___ MATERIAL PROVIDED
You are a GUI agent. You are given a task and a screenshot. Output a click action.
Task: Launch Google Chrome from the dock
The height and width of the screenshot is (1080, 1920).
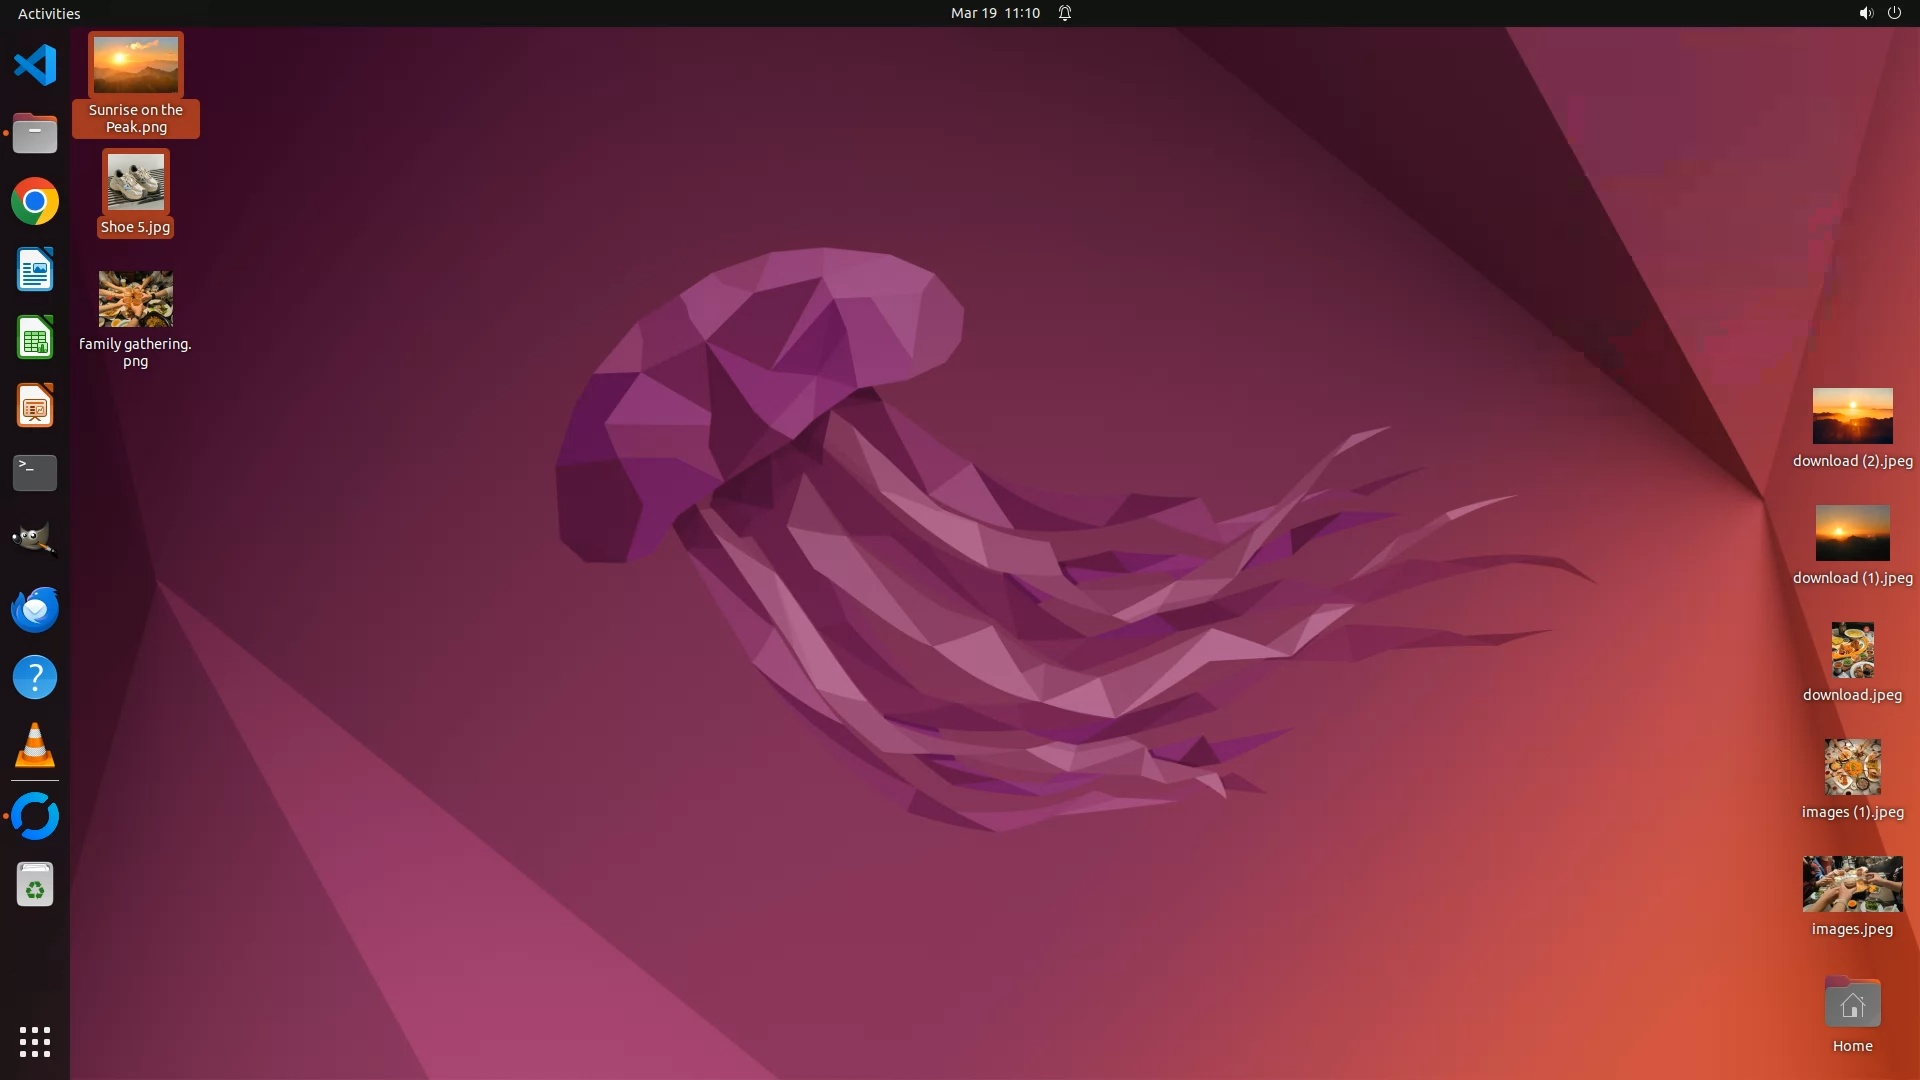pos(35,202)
______
___ MATERIAL PROVIDED
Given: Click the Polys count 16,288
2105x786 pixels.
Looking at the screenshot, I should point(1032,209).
______
## EXERCISE
Reproduce the entries above word for word, starting with the line that contains "You are a GUI" and ending with the line that contains "pos(35,202)", both included. Omit the pictures.

## ANSWER TO THE TASK
You are a GUI agent. You are given a task and a screenshot. Output a click action.
Task: Launch Google Chrome from the dock
The height and width of the screenshot is (1080, 1920).
pos(35,202)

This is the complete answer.